[GIVEN DATA Boundary: Start]

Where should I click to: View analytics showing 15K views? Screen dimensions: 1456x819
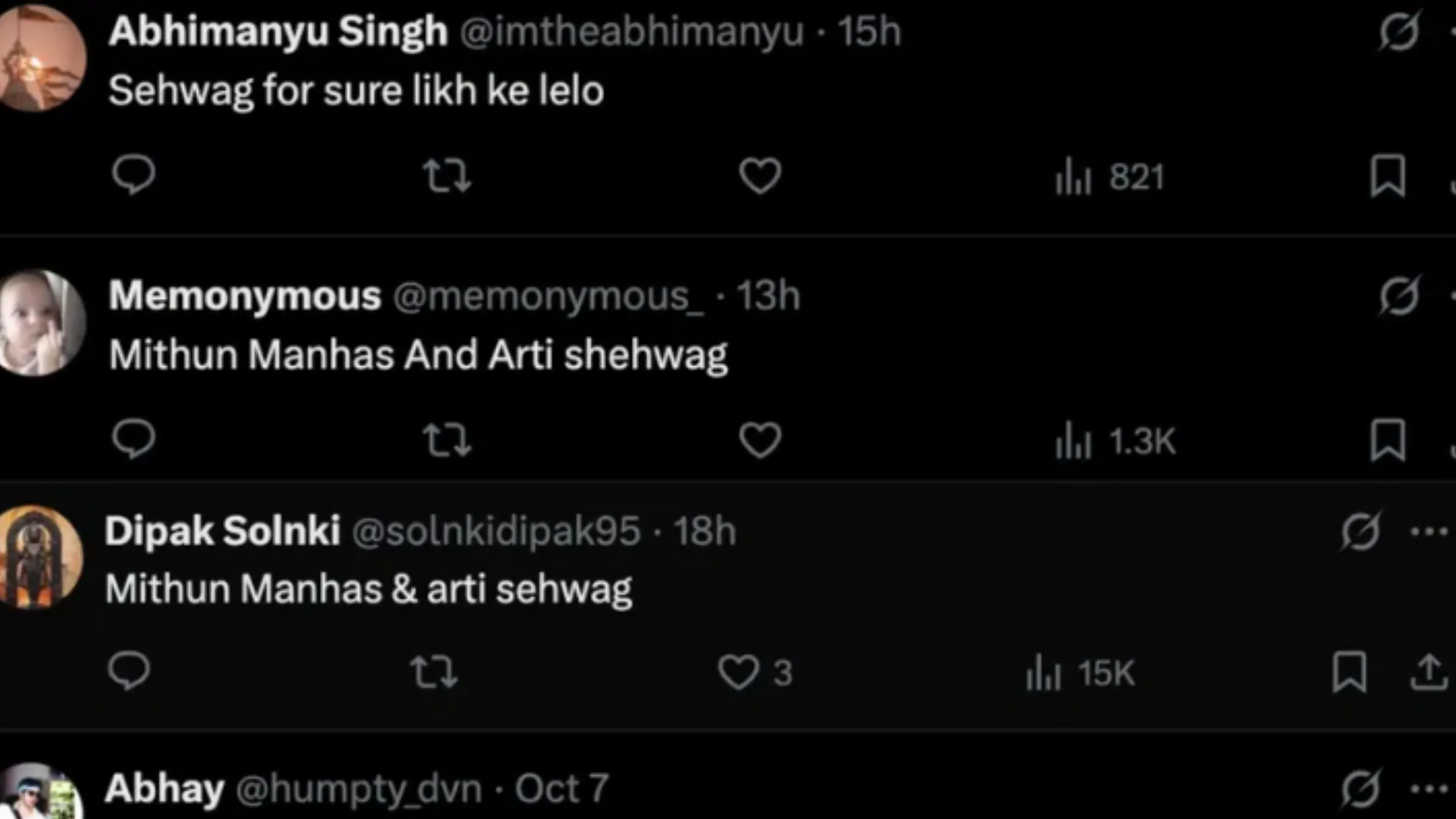[x=1081, y=673]
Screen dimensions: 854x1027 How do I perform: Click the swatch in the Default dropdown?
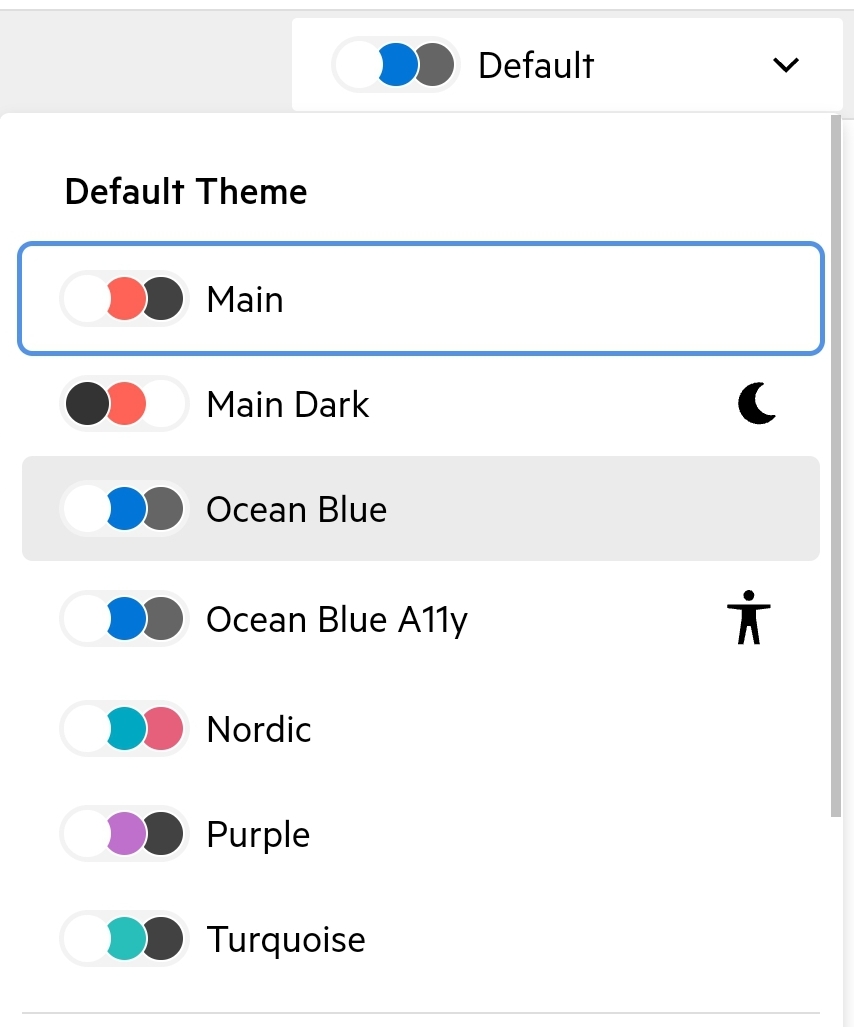395,65
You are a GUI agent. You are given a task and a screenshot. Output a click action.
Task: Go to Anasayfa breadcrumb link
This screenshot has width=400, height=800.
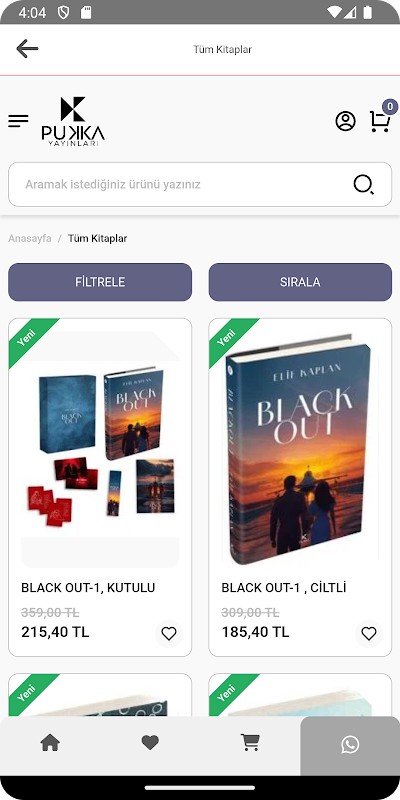tap(30, 238)
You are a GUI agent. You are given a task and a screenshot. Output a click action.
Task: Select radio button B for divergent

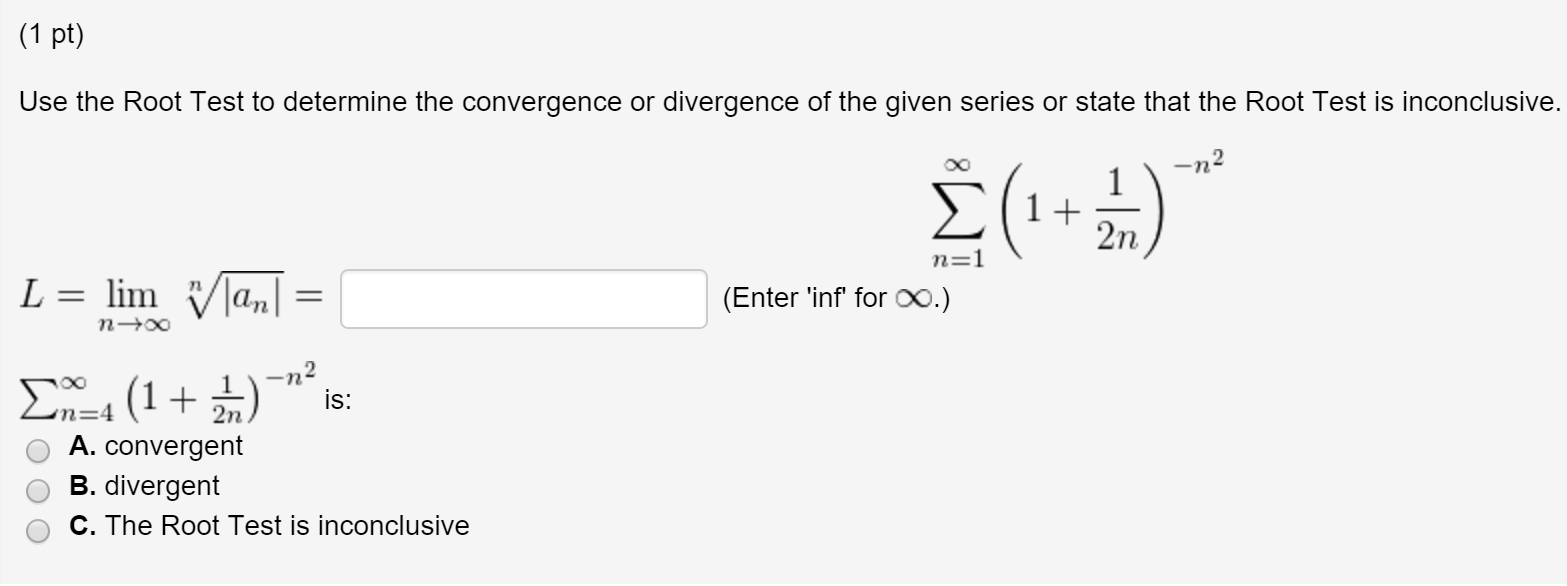pyautogui.click(x=38, y=491)
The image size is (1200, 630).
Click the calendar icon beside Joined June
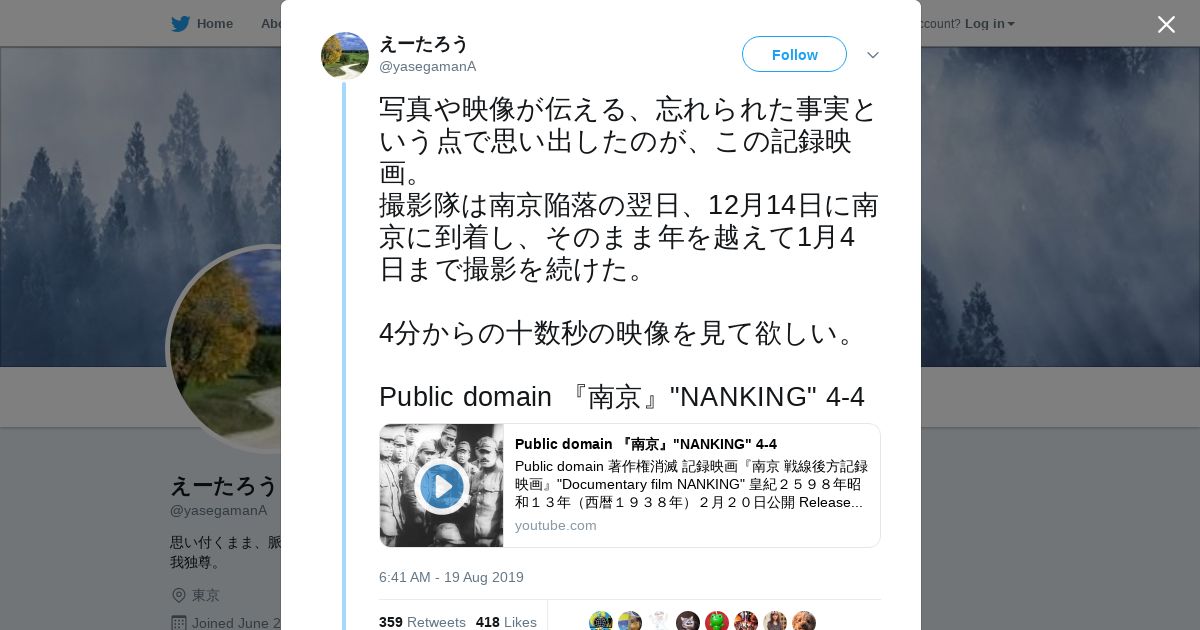tap(179, 622)
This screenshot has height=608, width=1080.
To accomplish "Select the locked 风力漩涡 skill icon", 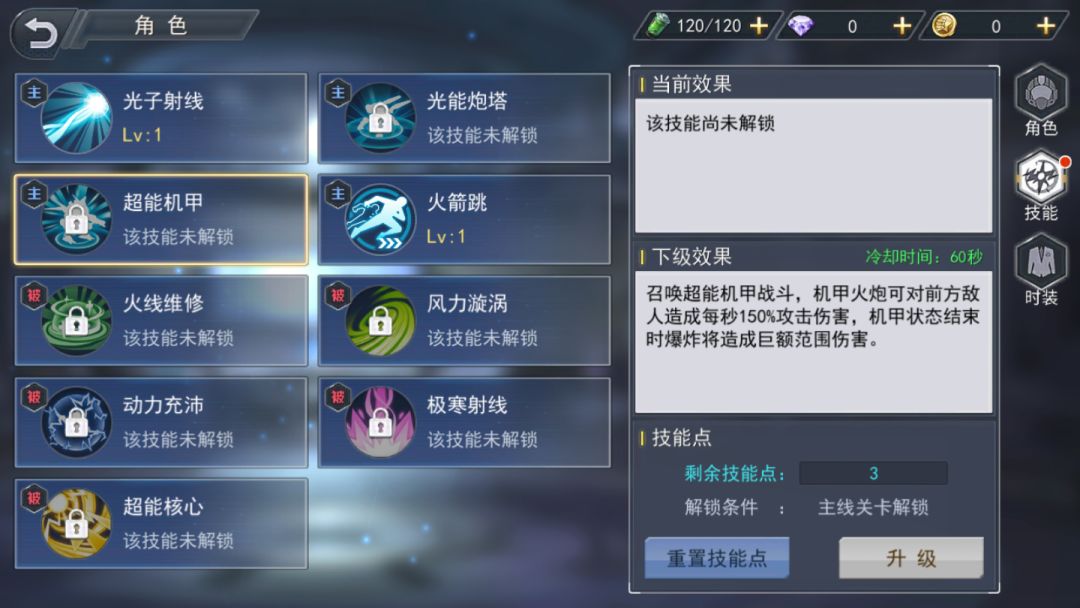I will point(380,320).
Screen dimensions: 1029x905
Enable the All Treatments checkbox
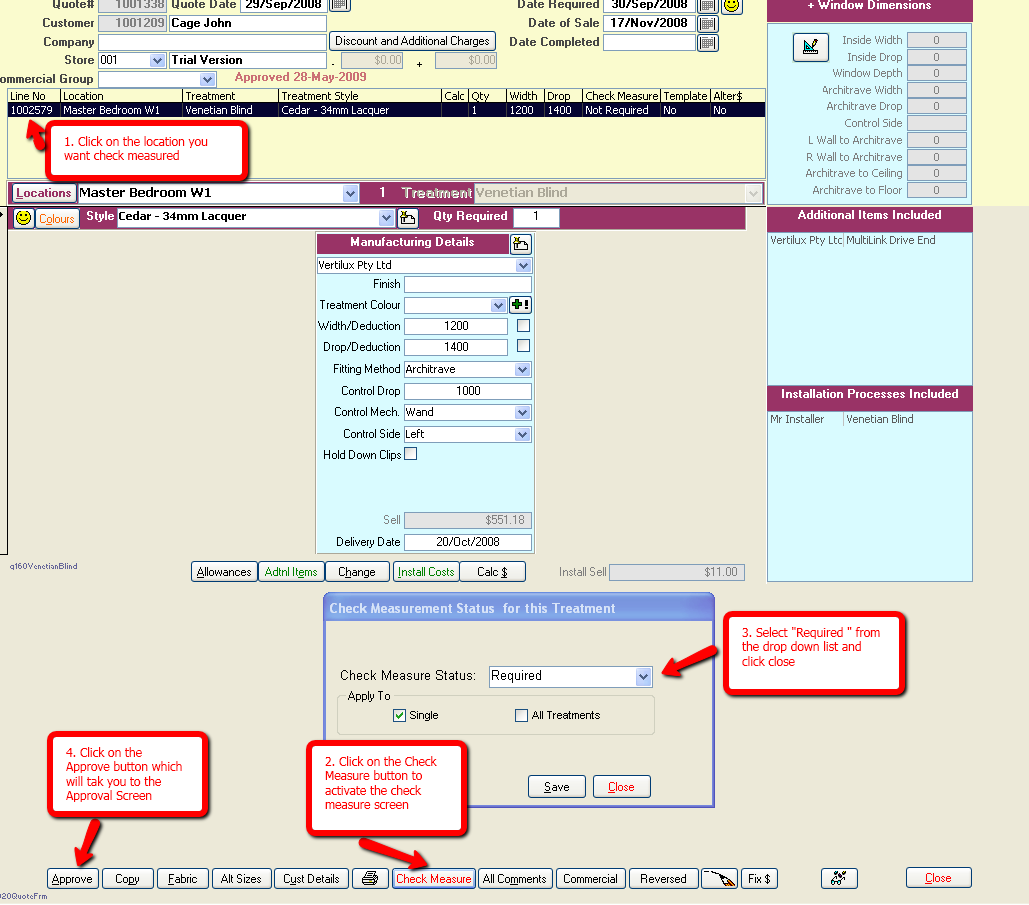521,715
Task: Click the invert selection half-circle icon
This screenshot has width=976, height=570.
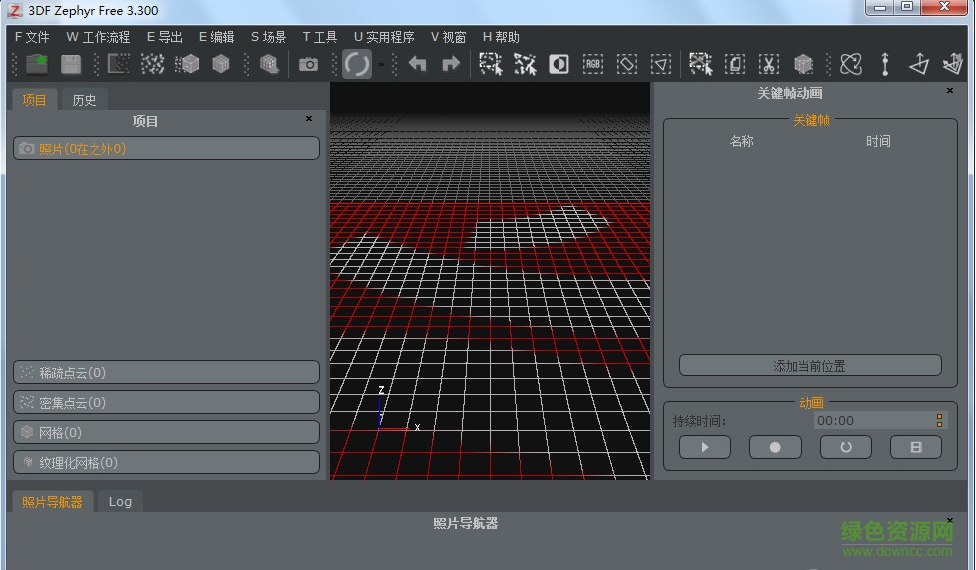Action: 559,64
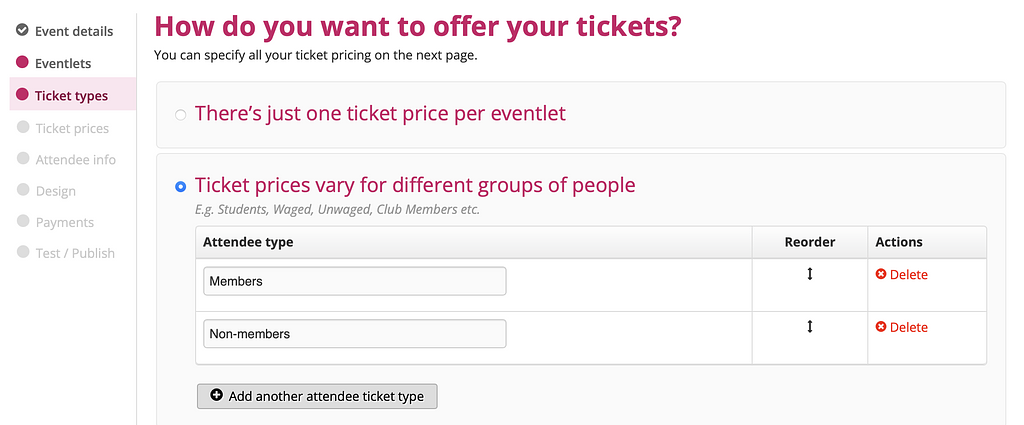Screen dimensions: 1024x425
Task: Click the Ticket types step circle icon
Action: (x=22, y=95)
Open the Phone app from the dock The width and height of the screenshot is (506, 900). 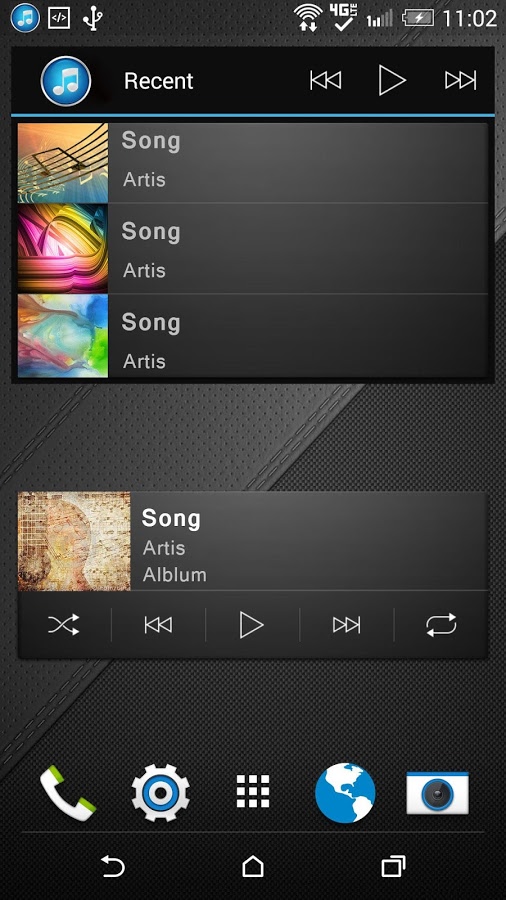[67, 793]
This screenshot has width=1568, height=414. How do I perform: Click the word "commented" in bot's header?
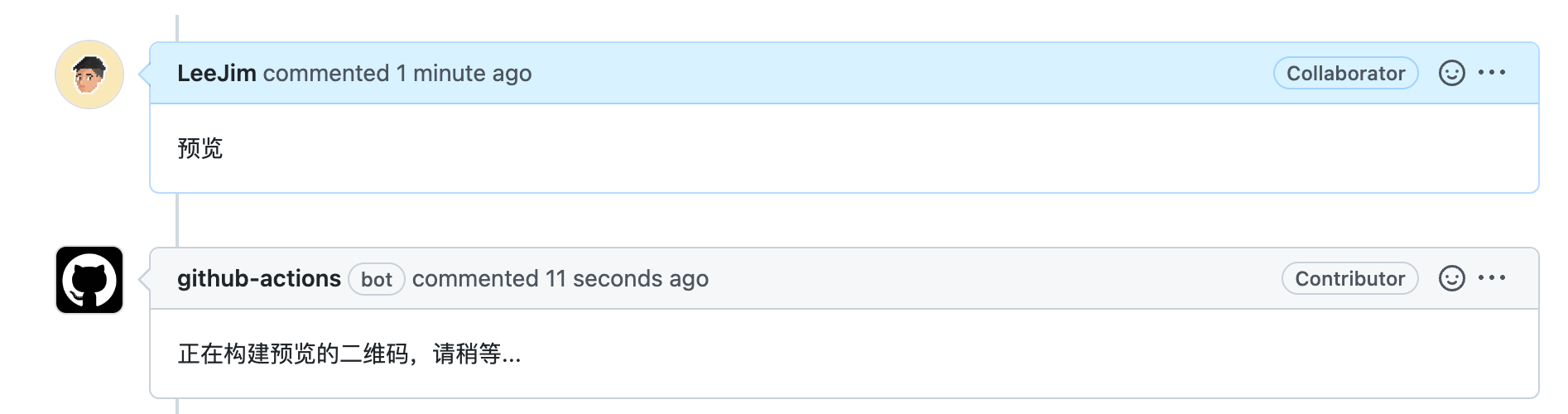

[GIVEN DATA Boundary: End]

■ WHAT IS REQUIRED
Omit the pictures. Print, word for word, the lines from the beginning of the entries above through the line that holds "This screenshot has height=608, width=1080.".

■ WRITTEN RESPONSE
Where should I click to: View analytics showing 15K views? Screen dimensions: 1456x819
[x=1081, y=673]
Screen dimensions: 854x1027 How do I perform: Click the swatch in the Default dropdown?
395,65
You are a GUI agent. You are given a task and a screenshot. Output a click action.
Task: Go to Anasayfa breadcrumb link
This screenshot has width=400, height=800.
tap(30, 238)
You are a GUI agent. You are given a task and a screenshot. Output a click action.
Task: Select radio button B for divergent

pyautogui.click(x=38, y=491)
The image size is (1200, 630).
Click the calendar icon beside Joined June
tap(179, 622)
This screenshot has height=608, width=1080.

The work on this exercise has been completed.